Data records Block Start

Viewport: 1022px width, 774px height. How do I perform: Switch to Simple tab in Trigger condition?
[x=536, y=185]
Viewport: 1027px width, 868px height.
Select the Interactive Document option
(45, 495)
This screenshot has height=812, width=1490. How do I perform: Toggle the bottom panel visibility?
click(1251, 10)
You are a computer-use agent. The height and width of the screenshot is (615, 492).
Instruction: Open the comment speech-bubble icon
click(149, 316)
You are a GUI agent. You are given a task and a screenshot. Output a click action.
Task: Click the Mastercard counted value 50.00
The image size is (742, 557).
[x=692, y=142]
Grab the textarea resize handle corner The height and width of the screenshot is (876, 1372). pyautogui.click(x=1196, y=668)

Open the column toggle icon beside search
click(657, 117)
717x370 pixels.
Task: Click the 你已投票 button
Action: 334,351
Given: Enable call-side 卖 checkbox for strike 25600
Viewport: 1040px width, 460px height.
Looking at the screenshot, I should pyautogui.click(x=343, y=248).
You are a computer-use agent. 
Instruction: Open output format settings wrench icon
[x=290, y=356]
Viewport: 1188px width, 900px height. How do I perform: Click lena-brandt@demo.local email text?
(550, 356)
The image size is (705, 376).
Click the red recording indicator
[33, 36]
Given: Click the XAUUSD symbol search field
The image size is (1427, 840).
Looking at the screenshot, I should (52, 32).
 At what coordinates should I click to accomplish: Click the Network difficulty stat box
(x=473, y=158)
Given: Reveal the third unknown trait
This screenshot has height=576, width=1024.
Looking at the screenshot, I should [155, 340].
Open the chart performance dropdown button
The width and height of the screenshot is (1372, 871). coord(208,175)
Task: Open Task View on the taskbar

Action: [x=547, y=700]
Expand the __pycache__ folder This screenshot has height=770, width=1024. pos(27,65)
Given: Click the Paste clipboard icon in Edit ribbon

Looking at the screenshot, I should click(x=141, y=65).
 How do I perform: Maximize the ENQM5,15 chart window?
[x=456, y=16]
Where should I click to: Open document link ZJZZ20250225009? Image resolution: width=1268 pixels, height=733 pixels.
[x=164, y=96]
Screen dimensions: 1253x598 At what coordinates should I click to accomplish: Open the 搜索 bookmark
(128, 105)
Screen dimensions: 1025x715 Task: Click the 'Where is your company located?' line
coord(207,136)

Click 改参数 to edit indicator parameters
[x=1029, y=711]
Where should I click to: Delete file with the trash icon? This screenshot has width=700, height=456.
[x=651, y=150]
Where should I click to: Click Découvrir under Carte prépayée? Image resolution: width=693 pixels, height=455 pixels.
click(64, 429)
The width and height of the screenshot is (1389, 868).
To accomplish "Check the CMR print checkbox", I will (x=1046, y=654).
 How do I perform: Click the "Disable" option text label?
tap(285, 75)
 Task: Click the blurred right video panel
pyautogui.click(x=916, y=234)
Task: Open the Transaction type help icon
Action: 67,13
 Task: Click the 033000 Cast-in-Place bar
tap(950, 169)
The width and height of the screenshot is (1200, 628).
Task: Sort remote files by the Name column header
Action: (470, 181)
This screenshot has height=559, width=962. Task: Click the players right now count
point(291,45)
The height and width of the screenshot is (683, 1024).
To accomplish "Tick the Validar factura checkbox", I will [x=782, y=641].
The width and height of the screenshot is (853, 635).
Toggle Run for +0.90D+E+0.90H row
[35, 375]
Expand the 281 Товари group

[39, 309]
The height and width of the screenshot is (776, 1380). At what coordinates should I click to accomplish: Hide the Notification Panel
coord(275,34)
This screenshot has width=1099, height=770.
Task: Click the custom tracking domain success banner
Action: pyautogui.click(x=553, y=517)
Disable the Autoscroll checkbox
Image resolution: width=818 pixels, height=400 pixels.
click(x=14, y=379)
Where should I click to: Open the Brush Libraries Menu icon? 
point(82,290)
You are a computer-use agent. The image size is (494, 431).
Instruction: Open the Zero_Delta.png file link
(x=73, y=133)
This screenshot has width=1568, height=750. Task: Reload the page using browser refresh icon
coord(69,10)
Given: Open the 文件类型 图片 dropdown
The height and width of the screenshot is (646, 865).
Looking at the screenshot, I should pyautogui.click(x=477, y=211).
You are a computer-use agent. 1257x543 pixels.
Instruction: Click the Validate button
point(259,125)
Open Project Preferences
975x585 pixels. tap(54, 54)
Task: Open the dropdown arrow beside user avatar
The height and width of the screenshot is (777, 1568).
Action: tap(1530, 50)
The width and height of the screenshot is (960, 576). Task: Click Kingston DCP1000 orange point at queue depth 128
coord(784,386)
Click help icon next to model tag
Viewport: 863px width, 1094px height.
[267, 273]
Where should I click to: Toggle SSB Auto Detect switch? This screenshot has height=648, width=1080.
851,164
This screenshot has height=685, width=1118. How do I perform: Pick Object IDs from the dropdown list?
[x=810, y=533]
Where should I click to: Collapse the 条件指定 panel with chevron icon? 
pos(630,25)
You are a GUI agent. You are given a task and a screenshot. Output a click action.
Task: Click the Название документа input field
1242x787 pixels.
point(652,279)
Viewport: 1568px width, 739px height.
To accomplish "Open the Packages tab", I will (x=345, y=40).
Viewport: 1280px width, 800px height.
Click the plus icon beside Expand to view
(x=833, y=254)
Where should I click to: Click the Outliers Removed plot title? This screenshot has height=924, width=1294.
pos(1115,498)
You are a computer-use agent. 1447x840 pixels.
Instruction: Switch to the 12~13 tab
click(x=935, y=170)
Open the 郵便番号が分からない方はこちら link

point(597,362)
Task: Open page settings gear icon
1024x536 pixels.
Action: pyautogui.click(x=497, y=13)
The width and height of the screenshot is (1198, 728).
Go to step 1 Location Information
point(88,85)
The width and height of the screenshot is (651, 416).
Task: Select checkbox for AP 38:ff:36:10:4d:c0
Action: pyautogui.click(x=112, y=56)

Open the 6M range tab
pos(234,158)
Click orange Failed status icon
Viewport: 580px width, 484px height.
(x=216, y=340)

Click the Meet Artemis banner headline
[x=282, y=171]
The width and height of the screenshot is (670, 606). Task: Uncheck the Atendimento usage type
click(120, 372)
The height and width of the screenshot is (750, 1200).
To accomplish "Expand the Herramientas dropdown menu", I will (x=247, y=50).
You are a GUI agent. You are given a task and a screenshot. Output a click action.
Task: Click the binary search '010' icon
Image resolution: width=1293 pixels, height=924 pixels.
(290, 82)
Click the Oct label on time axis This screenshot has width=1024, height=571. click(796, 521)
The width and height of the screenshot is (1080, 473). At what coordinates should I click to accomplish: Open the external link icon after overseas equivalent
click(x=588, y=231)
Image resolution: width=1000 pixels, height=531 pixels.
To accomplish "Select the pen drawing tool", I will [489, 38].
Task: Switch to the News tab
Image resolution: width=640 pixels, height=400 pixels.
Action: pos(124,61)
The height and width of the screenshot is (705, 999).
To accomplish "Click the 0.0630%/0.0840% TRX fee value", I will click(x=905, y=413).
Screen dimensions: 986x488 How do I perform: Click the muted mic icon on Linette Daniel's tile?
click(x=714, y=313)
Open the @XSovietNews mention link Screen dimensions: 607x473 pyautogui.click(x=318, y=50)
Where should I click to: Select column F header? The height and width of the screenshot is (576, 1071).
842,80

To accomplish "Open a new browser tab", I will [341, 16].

Data records Block End

Aim of the exercise: Would you write out the whole listing word for word?

Result for this task:
Viewport: 1022px width, 774px height. How do I perform: Switch to Simple tab in Trigger condition?
[x=536, y=185]
Viewport: 1027px width, 868px height.
Select the Interactive Document option
(45, 495)
This screenshot has height=812, width=1490. How do I perform: Toggle the bottom panel visibility?
click(1251, 10)
You are a computer-use agent. The height and width of the screenshot is (615, 492).
Instruction: Open the comment speech-bubble icon
click(149, 316)
You are a GUI agent. You are given a task and a screenshot. Output a click action.
Task: Click the Mastercard counted value 50.00
The image size is (742, 557).
[x=692, y=142]
Grab the textarea resize handle corner The height and width of the screenshot is (876, 1372). pyautogui.click(x=1196, y=668)

Open the column toggle icon beside search
click(657, 117)
717x370 pixels.
Task: Click the 你已投票 button
Action: 334,351
Given: Enable call-side 卖 checkbox for strike 25600
Viewport: 1040px width, 460px height.
Looking at the screenshot, I should pyautogui.click(x=343, y=248).
You are a computer-use agent. 
Instruction: Open output format settings wrench icon
[x=290, y=356]
Viewport: 1188px width, 900px height. How do I perform: Click lena-brandt@demo.local email text?
(550, 356)
The image size is (705, 376).
Click the red recording indicator
[33, 36]
Given: Click the XAUUSD symbol search field
The image size is (1427, 840).
Looking at the screenshot, I should (52, 32).
 At what coordinates should I click to accomplish: Click the Network difficulty stat box
(x=473, y=158)
Given: Reveal the third unknown trait
This screenshot has height=576, width=1024.
Looking at the screenshot, I should [155, 340].
Open the chart performance dropdown button
The width and height of the screenshot is (1372, 871). coord(208,175)
Task: Open Task View on the taskbar

Action: [x=547, y=700]
Expand the __pycache__ folder This screenshot has height=770, width=1024. pos(27,65)
Given: Click the Paste clipboard icon in Edit ribbon

Looking at the screenshot, I should click(x=141, y=65).
 How do I perform: Maximize the ENQM5,15 chart window?
[x=456, y=16]
Where should I click to: Open document link ZJZZ20250225009? Image resolution: width=1268 pixels, height=733 pixels.
[x=164, y=96]
Screen dimensions: 1253x598 At what coordinates should I click to accomplish: Open the 搜索 bookmark
(128, 105)
Screen dimensions: 1025x715 Task: Click the 'Where is your company located?' line
coord(207,136)

Click 改参数 to edit indicator parameters
[x=1029, y=711]
Where should I click to: Delete file with the trash icon? This screenshot has width=700, height=456.
[x=651, y=150]
Where should I click to: Click Découvrir under Carte prépayée? Image resolution: width=693 pixels, height=455 pixels.
click(64, 429)
The width and height of the screenshot is (1389, 868).
To accomplish "Check the CMR print checkbox", I will (x=1046, y=654).
 How do I perform: Click the "Disable" option text label?
tap(285, 75)
 Task: Click the blurred right video panel
pyautogui.click(x=916, y=234)
Task: Open the Transaction type help icon
Action: 67,13
 Task: Click the 033000 Cast-in-Place bar
tap(950, 169)
The width and height of the screenshot is (1200, 628).
Task: Sort remote files by the Name column header
Action: (470, 181)
This screenshot has height=559, width=962. Task: Click the players right now count
point(291,45)
The height and width of the screenshot is (683, 1024).
To accomplish "Tick the Validar factura checkbox", I will [x=782, y=641].
The width and height of the screenshot is (853, 635).
Toggle Run for +0.90D+E+0.90H row
[35, 375]
Expand the 281 Товари group

[39, 309]
The height and width of the screenshot is (776, 1380). At what coordinates should I click to accomplish: Hide the Notification Panel
coord(275,34)
This screenshot has width=1099, height=770.
Task: Click the custom tracking domain success banner
Action: pyautogui.click(x=553, y=517)
Disable the Autoscroll checkbox
Image resolution: width=818 pixels, height=400 pixels.
click(x=14, y=379)
Where should I click to: Open the Brush Libraries Menu icon? 
point(82,290)
You are a computer-use agent. The image size is (494, 431).
Instruction: Open the Zero_Delta.png file link
(x=73, y=133)
This screenshot has width=1568, height=750. Task: Reload the page using browser refresh icon
coord(69,10)
Given: Open the 文件类型 图片 dropdown
The height and width of the screenshot is (646, 865).
Looking at the screenshot, I should pyautogui.click(x=477, y=211).
You are a computer-use agent. 1257x543 pixels.
Instruction: Click the Validate button
point(259,125)
Open Project Preferences
975x585 pixels. tap(54, 54)
Task: Open the dropdown arrow beside user avatar
The height and width of the screenshot is (777, 1568).
Action: tap(1530, 50)
The width and height of the screenshot is (960, 576). Task: Click Kingston DCP1000 orange point at queue depth 128
coord(784,386)
Click help icon next to model tag
Viewport: 863px width, 1094px height.
[267, 273]
Where should I click to: Toggle SSB Auto Detect switch? This screenshot has height=648, width=1080.
851,164
This screenshot has height=685, width=1118. How do I perform: Pick Object IDs from the dropdown list?
[x=810, y=533]
Where should I click to: Collapse the 条件指定 panel with chevron icon? 
pos(630,25)
You are a GUI agent. You are given a task and a screenshot. Output a click action.
Task: Click the Название документа input field
1242x787 pixels.
point(652,279)
Viewport: 1568px width, 739px height.
To accomplish "Open the Packages tab", I will (x=345, y=40).
Viewport: 1280px width, 800px height.
Click the plus icon beside Expand to view
(x=833, y=254)
Where should I click to: Click the Outliers Removed plot title? This screenshot has height=924, width=1294.
pos(1115,498)
You are a computer-use agent. 1447x840 pixels.
Instruction: Switch to the 12~13 tab
click(x=935, y=170)
Open the 郵便番号が分からない方はこちら link

point(597,362)
Task: Open page settings gear icon
1024x536 pixels.
Action: pyautogui.click(x=497, y=13)
The width and height of the screenshot is (1198, 728).
Go to step 1 Location Information
point(88,85)
The width and height of the screenshot is (651, 416).
Task: Select checkbox for AP 38:ff:36:10:4d:c0
Action: pyautogui.click(x=112, y=56)

Open the 6M range tab
pos(234,158)
Click orange Failed status icon
Viewport: 580px width, 484px height.
(x=216, y=340)

Click the Meet Artemis banner headline
[x=282, y=171]
The width and height of the screenshot is (670, 606). Task: Uncheck the Atendimento usage type
click(120, 372)
The height and width of the screenshot is (750, 1200).
To accomplish "Expand the Herramientas dropdown menu", I will (x=247, y=50).
You are a GUI agent. You are given a task and a screenshot. Output a click action.
Task: Click the binary search '010' icon
Image resolution: width=1293 pixels, height=924 pixels.
(290, 82)
Click the Oct label on time axis This screenshot has width=1024, height=571. click(796, 521)
The width and height of the screenshot is (1080, 473). At what coordinates should I click to accomplish: Open the external link icon after overseas equivalent
click(x=588, y=231)
Image resolution: width=1000 pixels, height=531 pixels.
To accomplish "Select the pen drawing tool", I will [489, 38].
Task: Switch to the News tab
Image resolution: width=640 pixels, height=400 pixels.
Action: pos(124,61)
The height and width of the screenshot is (705, 999).
To accomplish "Click the 0.0630%/0.0840% TRX fee value", I will click(x=905, y=413).
Screen dimensions: 986x488 How do I perform: Click the muted mic icon on Linette Daniel's tile?
click(x=714, y=313)
Open the @XSovietNews mention link Screen dimensions: 607x473 pyautogui.click(x=318, y=50)
Where should I click to: Select column F header? The height and width of the screenshot is (576, 1071).
842,80

To accomplish "Open a new browser tab", I will [341, 16].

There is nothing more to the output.